● PROBLEM DESCRIPTION: Return the line that has "Task: Switch to the Chiến Đấu tab" and all lines below it through the last, exactly as they stand; omit pictures.

******

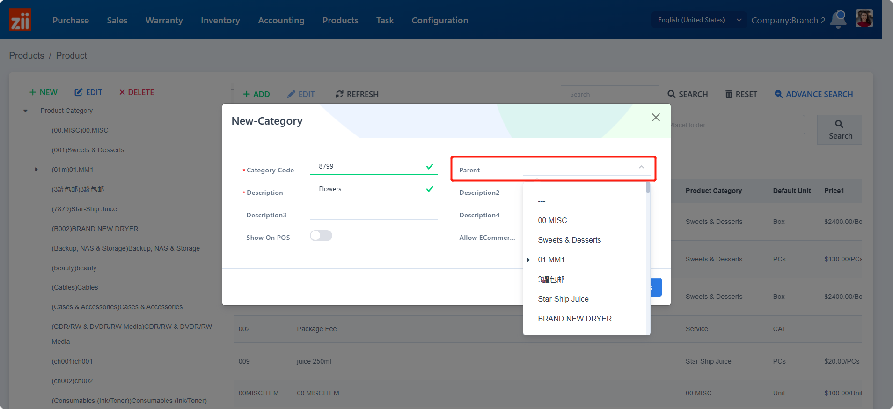Click the SEARCH toolbar button
893x409 pixels.
click(x=688, y=94)
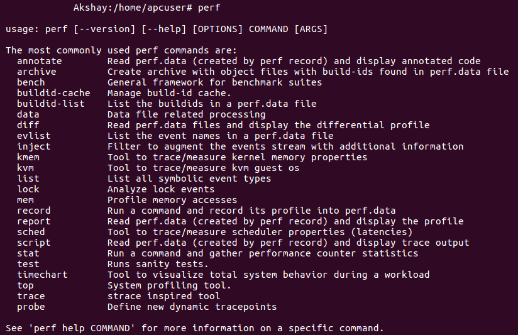
Task: Click the 'timechart' command name
Action: pos(42,275)
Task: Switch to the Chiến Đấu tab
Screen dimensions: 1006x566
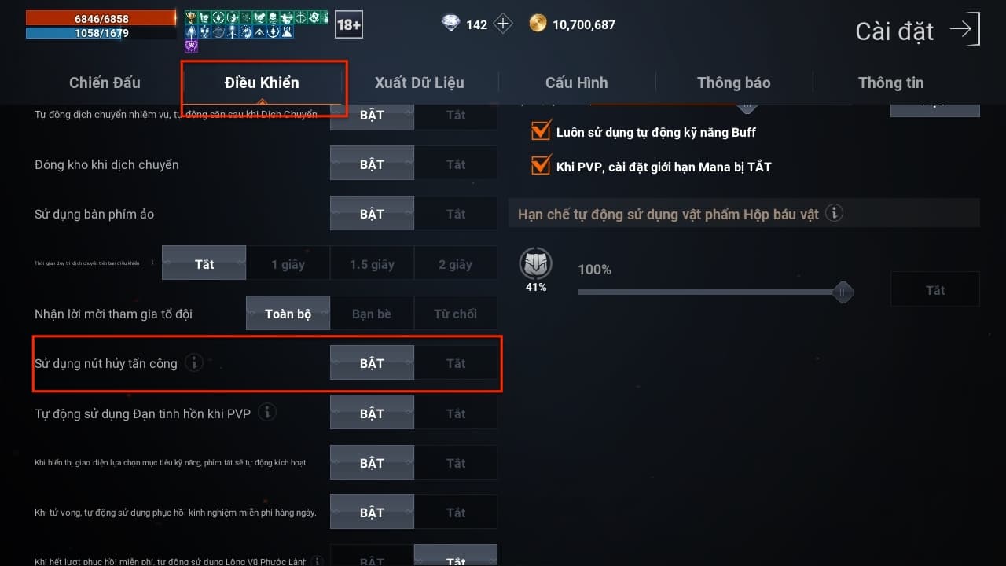Action: [x=105, y=83]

******

● REPLY TO THE EXERCISE:
Task: Switch to the Chiến Đấu tab
Screen dimensions: 1006x566
Action: [x=105, y=83]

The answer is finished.